4.4    Appointment of the General Secretary and Legal Officer: under the terms of the article 17, subparagraph XIV of the Company’s By-laws, the members of the Board of Directors appointed Mr. Evandro Luís Pippi Kruel, Brazilian, married, Lawyer, resident and domiciled in Rio de Janeiro, RJ, bearer of OAB-RS (Brazilian membership card) Card # 315.671.000-82SSP/SP, and enrolled under CPF/MF (Tax Authority Enrollment Number) # 315.671.000-82, as the Company’s General Secretary and Legal Officer.

4.5    Extraordinary Shareholders Meeting Summoning: To approve under the terms of the Call for Summoning of a Extraordinary Shareholders Meeting the intention to suppress the article 9th of the Company’s By-laws and ratify the appointment of BES Investimento do Brasil S.A. – Banco de Investimento, as the institution responsible for the Evaluation Report, as well as the definitive purchase and sale agreement executed on march 24, 2003 (“Purchase and Sale Agreement”) regarding the acquisition of 77,256,410,396 (seventy seven billion, two hundred and fifty six million, four hundred then thousand, three hundred and ninety six) shares of Tele Centro Oeste Participações S.A. (TCO), representing 61.10% of its total capital.

5.     Meeting Closing: After the agenda was completed, the meeting was ended, the minutes were recorded, then read, approved and signed by the attending Members and by the Secretary, and now are included in the appropriate book.

Signatures: Eduardo Perestrelo Correia de Matos – Chairman of the Board; Fernando Xavier Ferreira; Antonio Gonçalves Oliveira – Members of the Board; Ernesto Lopez Mozo; Antonio Viana-Baptista; Ignácio Aller Mallo – Members of the Board represented by Mr. Fernando Xavier Ferreira; Carlos Manuel de Lucena and Vasconcelos Cruz, Iriarte José Araújo Esteves; Zeinal Abedin Mohamed Bava; Paulo Jorge da Costa Gonçalves Fernandes — Members of the Board represented by Sr. Eduardo Perestrelo Correia de Matos and Evandro Luís Pippi Kruel– Secretary.
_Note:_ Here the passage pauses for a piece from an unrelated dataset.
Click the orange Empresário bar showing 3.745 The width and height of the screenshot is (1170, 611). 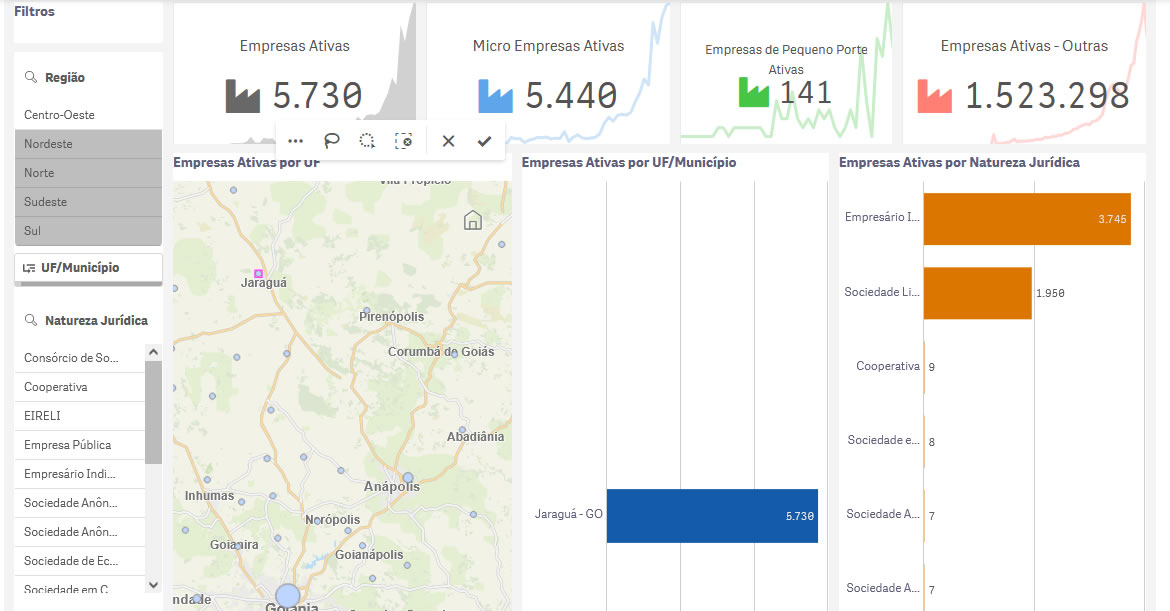[1026, 219]
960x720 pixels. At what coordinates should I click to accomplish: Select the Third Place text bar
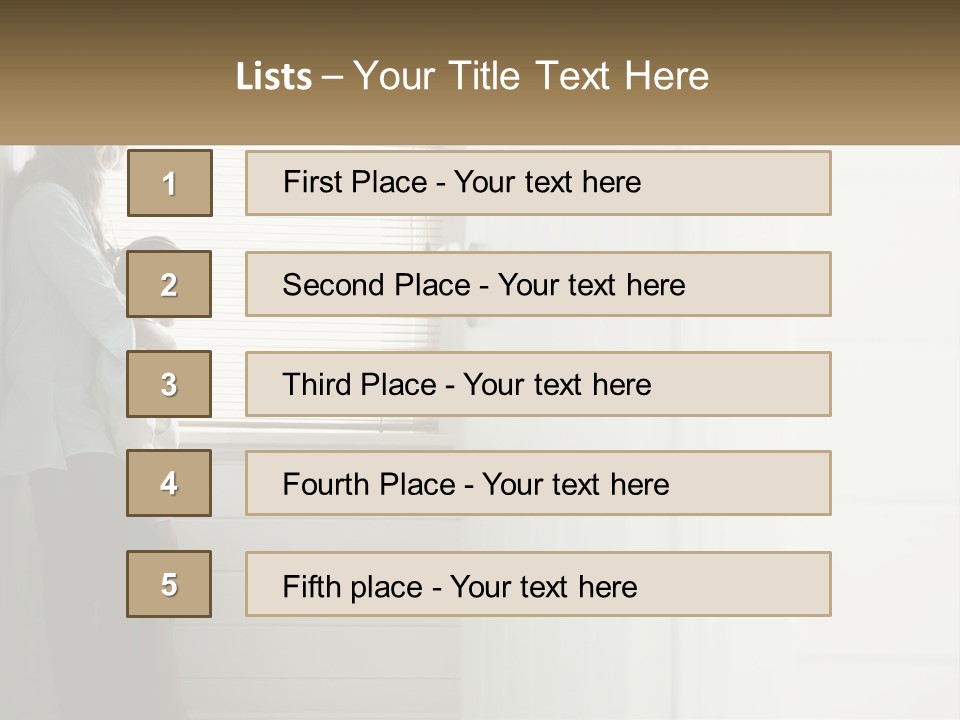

It is declared for all legal purposes that this is a true and correct copy of the minutes recorded in the minute book.

Evandro Luís Pippi Kruel
Secretary – OAB-RS 18.780







 


 

 
SIGNATURE
 
 
Pursuant to the requirements of the Securities Exchange Act of 1934, the registrant has duly caused this report to be signed on its behalf by the undersigned, thereunto duly authorized.

Date: June 26, 2003

 
TELESP CELULAR PARTICIPAÇÕES S.A.
By:
/S/  Fernando Abella Garcia

 
Fernando Abella Garcia
Investor Relations Officer
 

 

 
FORWARD-LOOKING STATEMENTS

This press release may contain forward-looking statements. These statements are statements that are not historical facts, and are based on management's current view and estimates of future economic circumstances, industry conditions, company performance and financial results. The words "anticipates", "believes", "estimates", "expects", "plans" and similar expressions, as they relate to the company, are intended to identify forward-looking statements. Statements regarding the declaration or payment of dividends, the implementation of principal operating and financing strategies and capital expenditure plans, the direction of future operations and the factors or trends affecting financial condition, liquidity or results of operations are examples of forward-looking statements. Such statements reflect the current views of management and are subject to a number of risks and uncertainties. There is no guarantee that the expected events, trends or results will actually occur. The statements are based on many assumptions and factors, including general economic and market conditions, industry conditions, and operating factors. Any changes in such assumptions or factors could cause actual results to differ materially from current expectations.